◆ EXCERPT TO READ:
....

Time limit on Ohio med-mal cases applies to wrongful death claims, split decision says

State Supreme Court
Patrickfischer

Fischer | https://www.supremecourt.ohio.gov/

COLUMBUS, Ohio (Legal Newsline) - A four-year time limit on filing lawsuits over “medical claims” includes wrongful-death claims based on medical malpractice, the Ohio Supreme Court ruled in a decision opposed by trial lawyers and three of the court’s justices.

Stating the statute of repose “means what it says,” the Supreme Court resolved a split among state appellate courts on the question of whether Ohio Revised Code 2305.113(C) applies to wrongful death claims. Another statute, RC Chapter 2125, sets a time limit of two years after a person’s death for filing most types of wrongful-death claims. 

The time difference was critical for Machelle Everhart, who sued Coshocton County Memorial Hospital, two of its doctors and a number of others over the death of her husband Todd in December 2007. The plaintiff claimed the defendants were responsible for his death because a doctor saw a mass on a chest x-ray after Everhart was admitted to the hospital following a car accident in 2001 but failed to follow up.

Everhart was readmitted to Coshocton in 2007 and diagnosed with late-stage lung cancer. He died three months later. 

After more than a decade of litigation delayed by the bankruptcy of the hospital, the Tenth District Court of Appeals ruled the statute of repose doesn’t apply to wrongful-death claims, citing two prior Ohio Supreme Court decisions that held wrongful-death claims are separate from malpractice claims. (A statute of repose sets an absolute time limit for filing claims after a wrongful act has occurred, while a statute of limitations usually begins to run after the plaintiff discovers an injury.)

The Tenth District noted there was a split among Ohio appeals courts on this question and the doctors appealed to the Ohio Supreme Court to resolve it.

....

◆ GIVEN RECORDS:
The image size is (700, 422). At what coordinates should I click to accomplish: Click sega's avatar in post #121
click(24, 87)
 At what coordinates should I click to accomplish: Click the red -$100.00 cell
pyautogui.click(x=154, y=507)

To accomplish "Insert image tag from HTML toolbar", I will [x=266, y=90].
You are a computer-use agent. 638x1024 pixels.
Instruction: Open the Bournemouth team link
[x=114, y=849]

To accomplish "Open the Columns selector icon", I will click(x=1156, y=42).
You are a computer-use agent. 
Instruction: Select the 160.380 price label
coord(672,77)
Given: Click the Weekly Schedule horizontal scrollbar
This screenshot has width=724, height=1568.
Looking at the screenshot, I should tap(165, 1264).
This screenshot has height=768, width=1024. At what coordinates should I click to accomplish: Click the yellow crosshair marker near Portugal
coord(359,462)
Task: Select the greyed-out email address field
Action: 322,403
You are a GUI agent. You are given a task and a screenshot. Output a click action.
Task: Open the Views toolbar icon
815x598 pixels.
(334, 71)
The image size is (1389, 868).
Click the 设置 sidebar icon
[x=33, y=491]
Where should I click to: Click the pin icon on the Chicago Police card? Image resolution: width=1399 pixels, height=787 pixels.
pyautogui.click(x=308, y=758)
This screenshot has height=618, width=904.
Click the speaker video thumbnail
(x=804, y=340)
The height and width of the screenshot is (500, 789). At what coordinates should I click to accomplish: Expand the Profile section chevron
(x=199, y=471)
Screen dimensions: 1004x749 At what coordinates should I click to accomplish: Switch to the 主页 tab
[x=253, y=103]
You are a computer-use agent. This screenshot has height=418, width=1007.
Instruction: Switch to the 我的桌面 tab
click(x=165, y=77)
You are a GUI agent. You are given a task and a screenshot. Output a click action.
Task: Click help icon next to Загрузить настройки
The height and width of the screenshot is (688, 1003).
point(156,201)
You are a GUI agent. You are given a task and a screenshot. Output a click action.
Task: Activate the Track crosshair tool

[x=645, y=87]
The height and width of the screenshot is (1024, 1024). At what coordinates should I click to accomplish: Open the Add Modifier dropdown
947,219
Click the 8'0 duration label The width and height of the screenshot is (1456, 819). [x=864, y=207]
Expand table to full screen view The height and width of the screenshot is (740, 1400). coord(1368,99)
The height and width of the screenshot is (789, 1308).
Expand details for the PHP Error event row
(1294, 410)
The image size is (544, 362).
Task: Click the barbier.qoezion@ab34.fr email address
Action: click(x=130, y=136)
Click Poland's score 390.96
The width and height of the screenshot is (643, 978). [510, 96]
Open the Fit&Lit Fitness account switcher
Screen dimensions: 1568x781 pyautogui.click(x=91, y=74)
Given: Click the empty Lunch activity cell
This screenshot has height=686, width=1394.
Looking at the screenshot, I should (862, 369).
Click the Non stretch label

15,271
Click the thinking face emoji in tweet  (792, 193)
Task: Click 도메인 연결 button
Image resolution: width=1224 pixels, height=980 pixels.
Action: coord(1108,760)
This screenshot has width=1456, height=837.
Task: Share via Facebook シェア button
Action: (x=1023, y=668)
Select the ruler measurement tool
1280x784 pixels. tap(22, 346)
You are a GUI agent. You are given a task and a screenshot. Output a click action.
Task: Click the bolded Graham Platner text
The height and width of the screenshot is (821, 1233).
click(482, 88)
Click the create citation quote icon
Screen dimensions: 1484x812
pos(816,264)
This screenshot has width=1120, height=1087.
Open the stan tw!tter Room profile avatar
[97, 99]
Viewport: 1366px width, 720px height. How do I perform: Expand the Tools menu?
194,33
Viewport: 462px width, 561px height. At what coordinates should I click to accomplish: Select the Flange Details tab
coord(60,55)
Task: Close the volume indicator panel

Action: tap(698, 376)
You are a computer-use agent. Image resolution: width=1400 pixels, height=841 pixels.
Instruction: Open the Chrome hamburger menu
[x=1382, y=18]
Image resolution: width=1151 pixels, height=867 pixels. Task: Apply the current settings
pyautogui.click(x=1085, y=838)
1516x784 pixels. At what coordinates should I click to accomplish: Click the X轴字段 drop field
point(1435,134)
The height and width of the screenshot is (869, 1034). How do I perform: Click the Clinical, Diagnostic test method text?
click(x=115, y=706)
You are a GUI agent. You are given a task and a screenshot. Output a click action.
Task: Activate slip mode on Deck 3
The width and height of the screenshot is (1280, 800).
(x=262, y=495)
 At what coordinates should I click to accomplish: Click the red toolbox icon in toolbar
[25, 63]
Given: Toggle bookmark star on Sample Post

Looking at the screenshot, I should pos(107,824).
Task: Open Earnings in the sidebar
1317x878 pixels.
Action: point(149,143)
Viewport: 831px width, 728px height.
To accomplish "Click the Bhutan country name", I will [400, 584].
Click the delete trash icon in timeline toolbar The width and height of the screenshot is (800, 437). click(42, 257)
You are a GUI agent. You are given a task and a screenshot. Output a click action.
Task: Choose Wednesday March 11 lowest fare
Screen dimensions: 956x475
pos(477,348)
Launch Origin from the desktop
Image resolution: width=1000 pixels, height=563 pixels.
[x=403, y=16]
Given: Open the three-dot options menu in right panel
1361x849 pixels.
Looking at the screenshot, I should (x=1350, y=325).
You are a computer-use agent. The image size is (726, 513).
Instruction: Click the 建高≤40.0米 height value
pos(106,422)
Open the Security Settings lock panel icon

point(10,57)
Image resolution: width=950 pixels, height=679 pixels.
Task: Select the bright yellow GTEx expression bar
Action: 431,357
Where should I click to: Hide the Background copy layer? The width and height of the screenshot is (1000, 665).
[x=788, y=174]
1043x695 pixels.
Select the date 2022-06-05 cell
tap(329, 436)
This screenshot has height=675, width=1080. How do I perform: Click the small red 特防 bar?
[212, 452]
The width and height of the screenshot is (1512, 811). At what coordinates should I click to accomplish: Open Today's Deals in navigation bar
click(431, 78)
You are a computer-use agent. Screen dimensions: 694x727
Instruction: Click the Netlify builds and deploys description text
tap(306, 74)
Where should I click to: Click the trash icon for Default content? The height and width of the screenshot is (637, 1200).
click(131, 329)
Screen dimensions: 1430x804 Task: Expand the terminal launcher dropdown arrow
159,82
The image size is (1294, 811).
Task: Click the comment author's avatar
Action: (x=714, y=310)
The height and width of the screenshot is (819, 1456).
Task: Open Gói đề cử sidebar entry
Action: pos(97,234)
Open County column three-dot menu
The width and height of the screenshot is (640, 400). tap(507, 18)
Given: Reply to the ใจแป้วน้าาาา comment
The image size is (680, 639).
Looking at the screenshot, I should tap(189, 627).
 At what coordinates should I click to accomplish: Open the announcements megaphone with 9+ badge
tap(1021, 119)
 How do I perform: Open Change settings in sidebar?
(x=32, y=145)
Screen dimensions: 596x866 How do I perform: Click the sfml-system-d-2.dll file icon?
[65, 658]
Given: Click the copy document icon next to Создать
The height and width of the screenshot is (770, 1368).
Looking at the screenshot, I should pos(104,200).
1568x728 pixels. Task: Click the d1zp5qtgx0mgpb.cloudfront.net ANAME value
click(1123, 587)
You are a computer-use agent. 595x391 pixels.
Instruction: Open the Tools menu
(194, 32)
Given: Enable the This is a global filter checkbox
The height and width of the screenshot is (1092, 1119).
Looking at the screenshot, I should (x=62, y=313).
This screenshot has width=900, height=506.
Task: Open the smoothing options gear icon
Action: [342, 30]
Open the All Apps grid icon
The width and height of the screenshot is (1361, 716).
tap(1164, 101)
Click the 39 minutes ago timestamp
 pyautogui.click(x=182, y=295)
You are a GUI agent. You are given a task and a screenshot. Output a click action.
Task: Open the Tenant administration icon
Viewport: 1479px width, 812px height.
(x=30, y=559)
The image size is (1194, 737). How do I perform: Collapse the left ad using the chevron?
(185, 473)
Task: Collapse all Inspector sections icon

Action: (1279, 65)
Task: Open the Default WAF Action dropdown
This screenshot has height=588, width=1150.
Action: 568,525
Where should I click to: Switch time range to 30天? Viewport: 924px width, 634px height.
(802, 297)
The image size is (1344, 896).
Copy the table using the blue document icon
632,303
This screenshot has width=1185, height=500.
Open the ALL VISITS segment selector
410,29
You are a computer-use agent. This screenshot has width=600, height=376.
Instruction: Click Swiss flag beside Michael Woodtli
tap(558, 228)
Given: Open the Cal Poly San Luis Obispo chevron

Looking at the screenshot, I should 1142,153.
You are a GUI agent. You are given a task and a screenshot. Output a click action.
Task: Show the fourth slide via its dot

....

◆ ACTIVITY: Reproduce verbatim the stretch of the Ohio wrongful-death ruling article from "COLUMBUS, Ohio (Legal" through "of wrongful-death claims.".

◆ ANSWER BELOW:
COLUMBUS, Ohio (Legal Newsline) - A four-year time limit on filing lawsuits over “medical claims” includes wrongful-death claims based on medical malpractice, the Ohio Supreme Court ruled in a decision opposed by trial lawyers and three of the court’s justices.

Stating the statute of repose “means what it says,” the Supreme Court resolved a split among state appellate courts on the question of whether Ohio Revised Code 2305.113(C) applies to wrongful death claims. Another statute, RC Chapter 2125, sets a time limit of two years after a person’s death for filing most types of wrongful-death claims.